En cierta medida, la línea entre cuestiones políticas externas e internas siempre ha sido algo confusa en el
caso de los Estados Unidos y México, y lo es en todos los países que comparten una frontera común. No
obstante, la asimetría de poder y riqueza entre los dos países había tenido el efecto de que esta confusión
fuera más extrema para México. Esto era así porque la capacidad de Estados Unidos de afectar
acontecimientos en México era siempre mucho mayor que la de México para repercutir en los acontecimientos en los Estados Unidos.
En cierta medida, el TLC sirvió para emparejar el campo de juego ampliando el número de grupos en Estados
Unidos que llegaron a creer que sus intereses podían ser afectados adversamente por México. Dicho en otras
palabras, grupos en los Estados Unidos que en el pasado habían buscado sobre todo explicaciones domésticas
a los problemas domésticos ahora encontraban más fácil atribuir una serie de males al TLC, al que se habían
opuesto, y al país que habían tratado de mantener a distancia. El hecho de que pareciera haber una sola causa
extranjera para tantos problemas domésticos en los Estados Unidos también volvía muy difícil para el
gobierno estadunidense desasociar las diversas cuestiones bilaterales unas de otras, curso de acción que había
sido el preferido antes de la aprobación del TLC. Dada esta nueva situación, los problemas y conflictos
bilaterales tuvieron tendencia a cobrar demasiada importancia y se volvieron más difíciles de manejar o de
resolver.
El primer ejemplo claro del mayor impacto de México en la política doméstica de los Estados Unidos fue la
llamada "decisión de rescate". Uno de los argumentos para vincular la economía mexicana más
estrechamente a la de los Estados Unidos había sido que los inversionistas extranjeros, en especial los de
Estados Unidos, estarían más dispuestos a invertir en México porque el TLC serviría para inspirarles confianza
en que el proceso de reforma mexicano era irreversible. De hecho, los inversionistas norteamericanos
vertieron miles de millones de dólares en acciones y valores inmediatamente antes y después de la aprobación
del TLC.

DATOS »
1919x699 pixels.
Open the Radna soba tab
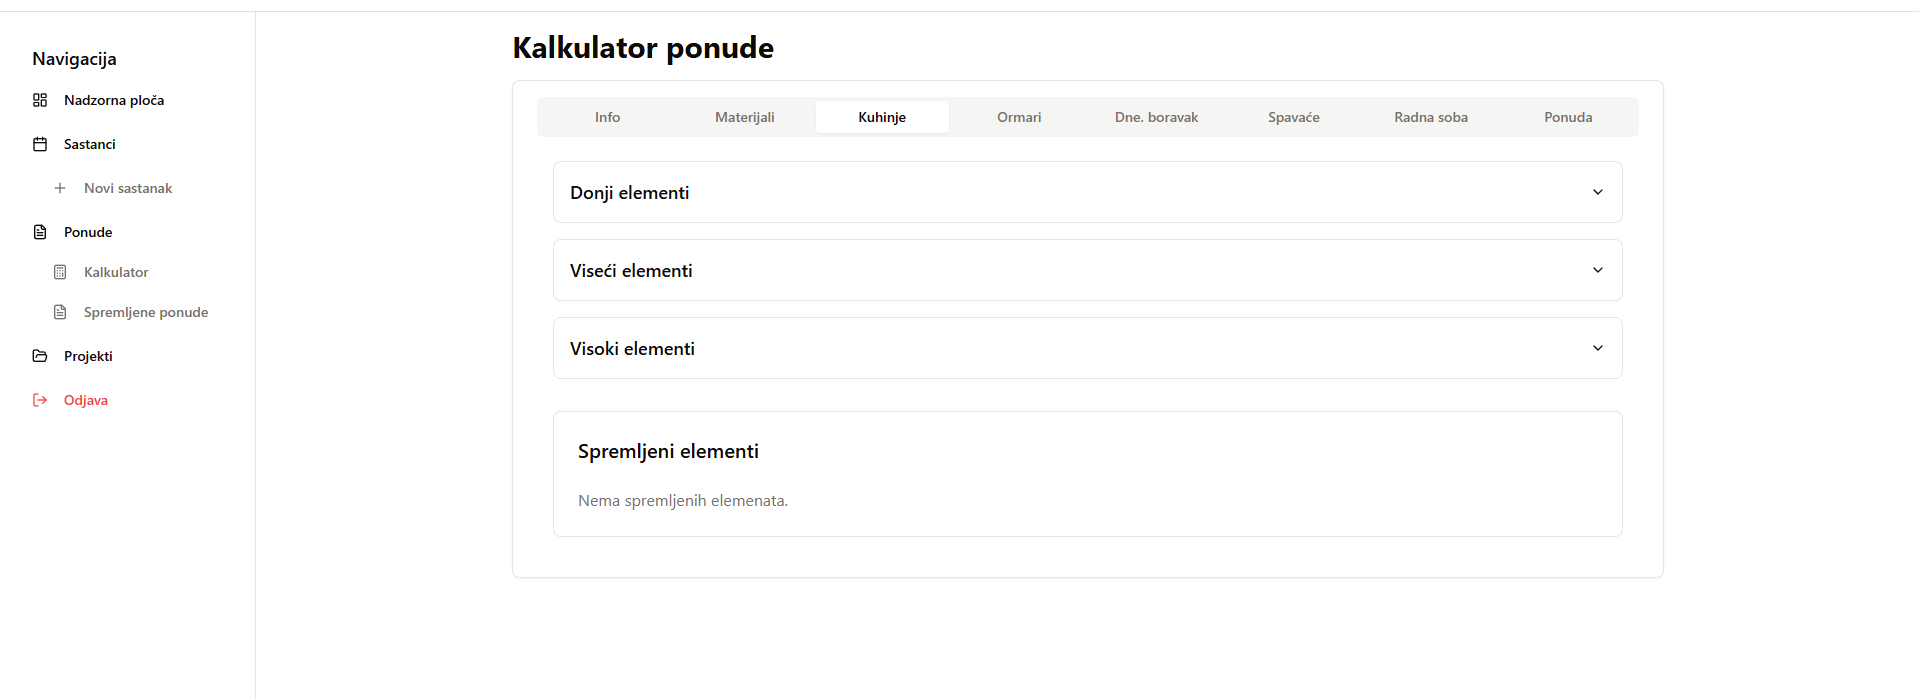pyautogui.click(x=1431, y=117)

TAREAS POR REALIZAR »
**1.** Enumera, en el orden en que aparecen, todas las apariciones de la sigla TLC en el fragmento sobre la relación entre México y los Estados Unidos, citando cada una junto con la palabra que la precede.
**2.** Prosigue el fragmento sobre el TLC y la relación entre México y los Estados Unidos a partir de su última oración.
El listado es un material independiente del fragmento sobre el TLC.

RESPUESTAS ESCRITAS »
**1.** el TLC, al TLC, del TLC, el TLC, del TLC

**2.**
No obstante, la fecha del primero de enero de 1994 no sólo marcó el comienzo del primer año del TLC, sino
que también introdujo un año de crisis política y económica en México. La crisis política hizo erupción en
enero con la aparición de un nuevo grupo guerrillero armado –los zapatistas– en el estado mexicano de
Chiapas, seguida dos meses después por el asesinato de Luis Donaldo Colosio, candidato del PRI en México
y, por último, el asesinato de otro funcionario importante del PRI en septiembre del mismo año. El hecho de
que 1994 fuera también un año de elecciones presidenciales en México sólo se agregó a la inquietud general
y a la incertidumbre política, lo cual provocó que el gobierno retardara dar los pasos necesarios para compensar los efectos negativos que los sucesos políticos estaban teniendo en la economía. El año terminó con la
revelación hecha por el recién investido presidente de México, Ernesto Zedillo, de que, como uno de sus
primeros actos en el cargo, iba a tener que devaluar el peso (diciembre de 1994). Esto,a su vez, desencadenó
un derrumbe de la moneda, que no sólo debilitó la confianza del inversionista en México, sino en toda
América Latina y también en otros mercados emergentes.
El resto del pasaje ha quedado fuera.